1,563 comments on “Morgan phone poll: 50.5-49.5 to Coalition; Seat of the week: Bonner”
[Wayne Swan This graph shows our levels of net debt are around one tenth of major advanced economies]
if you’ve got nothing sensible to say, you’re better off saying nothing.
Exactly what I thought today when I heard the tripe Tony Abbott came out with about the Prime Minister shoulda been in Indonesia cooling her heels outside the door of the President of Indonesia…while SBY was in…New York…where Julia Gillard is, coincidentally. 🙂
Stop digging that hole, Tony!
Frankly, I’m finding it hard to decide which campaign is the biggest train wreck, Mitt Romney, or the Coalition.
Especially when you are about to have the NSW Liberal Party implode in the Supreme Court; and this sort of arrant nonsense coming out of Queensland:
Qld AG threatens Labor’s IR plan:
Not to mention the running sore that is the Coalition’s inability to solve the Wheat Marketing imbroglio causing a slight problem between East and West Wings of the Coalition.
Oh, and did I mention that one of the first acts of the incoming CLP government in the Northern Territory was to reward their mates in the Hotel Industry by moving toot sweet to reintroduce full-strength beer to Remote Aboriginal Communities!?!
And they have the hide to keep saying that Labor is a shambles.
Only down the Rabbott hole, through the Looking Glass.
Better now than at Essential prime time
[@themaskedcrus @chriskkenny The difference in tax to GDP ratio is about $3500 a year per household. Quite staggering]
2:17pm – 24 Sep 12
Nothing further to add Puff.
davidwh – That would make it 11 or 12% of GDP?
The US figure is somewhere north of 60% if I recall the numbers correctly.
[Stop chasing squirrels, Fran. Lighten up. Get some air. There may be special providence in the fall of a sparrow, but there is no rationale to these puns. That’s kind of the point.]
Isn’t the reference to one type of epileptic seizure? Following Leone, it would refer to the metaphoric variant of the seizure. That would be a rationale.
Is that an apt thing to be using for a joke at the expense of a politician?
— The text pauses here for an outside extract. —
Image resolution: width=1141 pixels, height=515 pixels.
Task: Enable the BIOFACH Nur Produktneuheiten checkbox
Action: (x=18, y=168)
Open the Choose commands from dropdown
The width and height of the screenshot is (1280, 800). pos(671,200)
Perhaps it is, in your view. I merely seek clarification.
Danny Lewis @ 1425,
It’s particularly obvious when at a pharmacy and a customer comes in asking for nit treatment. Everyone in the shop starts to squirm.
OH went to school in the 1940s and 1950s, back in the days of short-back-and-sides and Brylcreem for the boys. He avers that he and his brothers never had nits – which I suppose is not unreasonable, given that the eggs would sort of slide off the hair … On the other hand, he also asserts that he and his siblings were never wormed, and that I take leave to doubt.
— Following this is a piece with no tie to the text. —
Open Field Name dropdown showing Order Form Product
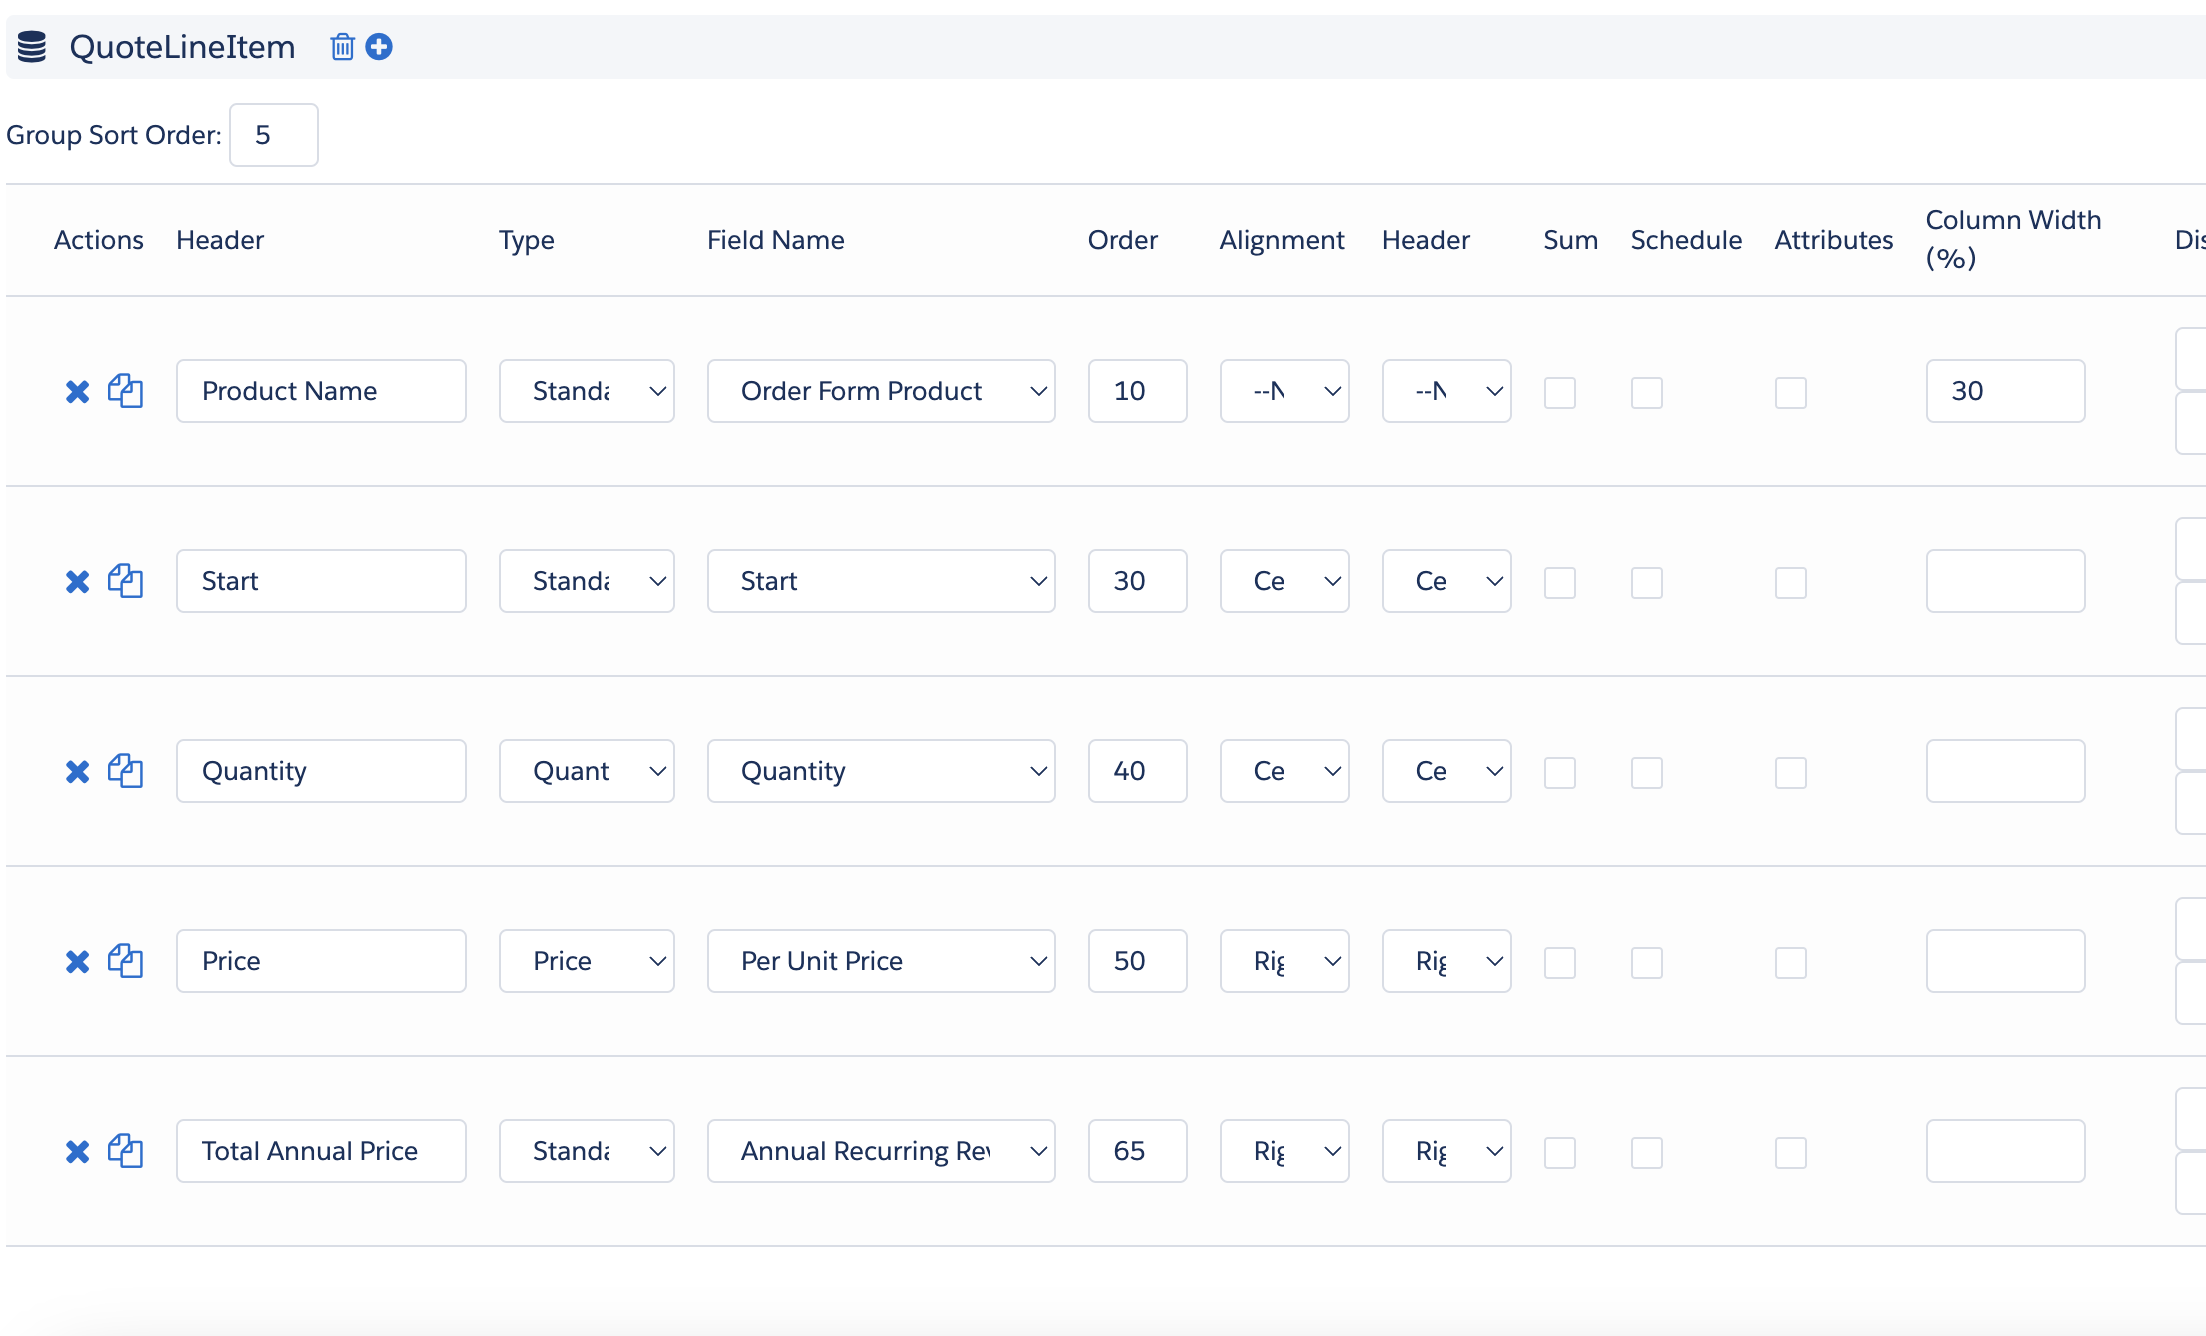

Btw, the birthday weekend was a HUGE success. Stepdaughters and step-SIL are now on their way to Tasmania, and I am exhausted. But a great time was had by all 🙂
re: headlice. I went to primary school in the 1970s and lice was not an issue, despite longer hair. My theory (not entirely serious) is we had so much DDT and other insecticides in our bloodstreams back then the lice did not stand a chance. The concentration of these chemicals in the average Australian’s blood is now about 1/10th what it was, and kids in particular have low rates compared to, 30-40 years ago. Dairy, potato and other farmers used dieldrin with abandon. The free milk we got at school may also have been inadvertent lice protection? My kids are rife with lice much of the time – as are most kids at their school. food for thought.
arrggggg! the website looks stuffed up for me, (no css/layout like).
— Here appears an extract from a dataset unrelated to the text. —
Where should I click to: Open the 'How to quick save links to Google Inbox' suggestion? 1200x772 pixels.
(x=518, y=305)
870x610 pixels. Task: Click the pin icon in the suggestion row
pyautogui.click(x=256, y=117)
DOES THIS BLOODY THING WORK!?
I have hit paydirt my friends. The full transcript of the Abbott and Costello defamation trial against Bob Ellis.
It is hillarious.
[TONY ABBOTT: Because it’s very important that no one think that they can tell lies without any justification, without any public interest argument and get away with it]
[TOBIN: Whereabouts did you study?
TONY ABBOTT: I studied politics and philosophy at the Queens College, Oxford.
TOBIN: And were you awarded a degree?
TONY ABBOTT: I was awarded a BA with Honours and that transmuted as Oxford degrees on good character and the payment of £10 to an MA.
TOBIN: How much are PHd’s these days?